==== Extrahierter Text ====
Philipp Dittberner - 2:33
Grönland / Rough TradeVÖ: 18.09.2015
Tretboot in Seenot
In diesem Sommer brauchte es mal wieder nicht viel, um allen Hörern den letzten Nerv zu rauben. Ein bescheidener, monotoner Beat und wenige Zupfer an den Gitarrensaiten halfen immerhin dabei, das Sommerloch mit Geschwätz über den dazugehörigen Text mit Interpretationsspielraum zu umgehen. Schuld sind Philipp Dittberner und Marv mit "Wolke 4". Ersterer schiebt nach Erhalt der goldenen Schallplatte jetzt konsequenterweise sein Debütalbum "2:33" hinterher. Spoiler: Ohne den DJ klingt das Ganze nicht nur melancholischer, sondern auch gleich viel angenehmer. Der Reim von "verlassen" auf "verpassen" wird dadurch aber auch nicht origineller.
====
Schriftlicher Auftrag 1: Wiederhole wortgetreu den Abschnitt der Rezension zwischen „Philipp Dittberner - 2:33“ und „auch nicht origineller.“, beide Stellen eingeschlossen.
Schriftlicher Auftrag 2: Führe die Rezension zu Philipp Dittberners Album „2:33“ im Anschluss an ihren letzten Satz fort.
Die Daten stehen in keinem Zusammenhang mit der Rezension.
==== Quellenauszug ====
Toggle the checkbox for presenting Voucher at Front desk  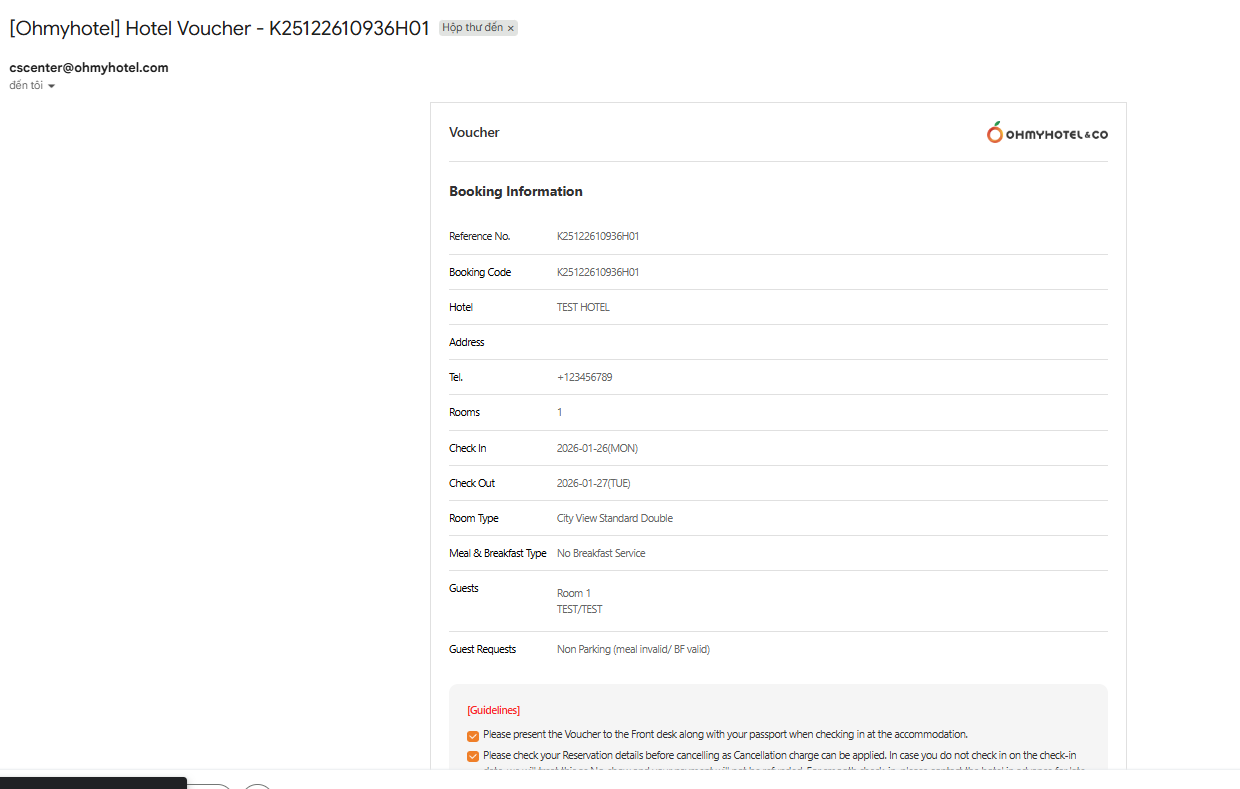(473, 736)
====
Ergebnis 1:
Philipp Dittberner - 2:33
Grönland / Rough TradeVÖ: 18.09.2015
Tretboot in Seenot
In diesem Sommer brauchte es mal wieder nicht viel, um allen Hörern den letzten Nerv zu rauben. Ein bescheidener, monotoner Beat und wenige Zupfer an den Gitarrensaiten halfen immerhin dabei, das Sommerloch mit Geschwätz über den dazugehörigen Text mit Interpretationsspielraum zu umgehen. Schuld sind Philipp Dittberner und Marv mit "Wolke 4". Ersterer schiebt nach Erhalt der goldenen Schallplatte jetzt konsequenterweise sein Debütalbum "2:33" hinterher. Spoiler: Ohne den DJ klingt das Ganze nicht nur melancholischer, sondern auch gleich viel angenehmer. Der Reim von "verlassen" auf "verpassen" wird dadurch aber auch nicht origineller.

Ergebnis 2:
Und genau da liegt das Problem. Der Berliner und seine Balladen über die Liebe, das Leben und die Angst vor dem Verletztwerden sind herzlich austauschbar. Gut, "Wolke 4" mag ein netter Hit gewesen sein, der dem einen oder anderen Teenie aus der Seele spricht und Radiomoderatoren Kaffeepausen beschert, aber darüber hinaus ist es vorbei mit der Substanz. Und in einer Zeit, in der man sich vor deutschem Pop mit vorgetäuschter Tiefsinnigkeit kaum noch retten kann, könnte Dittberner genauso schnell von der Bildfläche verschwinden, wie er aufgetaucht ist. Dass sich Songs wie die zweite Single "Das ist Dein Leben" oder "Verlierer mit Stil" verdächtig ähneln, interessiert spätestens dann immerhin niemanden mehr. Lyrische Stolpersteine wie "Ich kenn dich zur Hälfte, nein, ich kenn Dich drei Viertel / Und eigentlich kenn ich Dich überhaupt nicht" sind bis dahin vielleicht auch in Vergessenheit geraten.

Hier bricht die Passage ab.